• Task directions:
Rewrite the stretch of entries from the line containing "Open the 考生来源" through the end of the entries, changing "dropdown" to "menu" and leaving everything else as it is. Give only those lines.

• Extracted information:
# # # #

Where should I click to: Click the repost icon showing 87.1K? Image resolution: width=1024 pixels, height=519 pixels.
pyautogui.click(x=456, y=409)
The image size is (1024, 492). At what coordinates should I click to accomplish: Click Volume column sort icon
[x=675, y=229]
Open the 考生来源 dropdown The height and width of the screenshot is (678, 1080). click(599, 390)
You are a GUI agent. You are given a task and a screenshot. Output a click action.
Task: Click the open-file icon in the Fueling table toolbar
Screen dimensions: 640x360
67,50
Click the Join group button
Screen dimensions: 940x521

# # # #

• Response:
Open the 考生来源 menu The height and width of the screenshot is (678, 1080). click(599, 390)
You are a GUI agent. You are given a task and a screenshot. Output a click action.
Task: Click the open-file icon in the Fueling table toolbar
Screen dimensions: 640x360
67,50
Click the Join group button
Screen dimensions: 940x521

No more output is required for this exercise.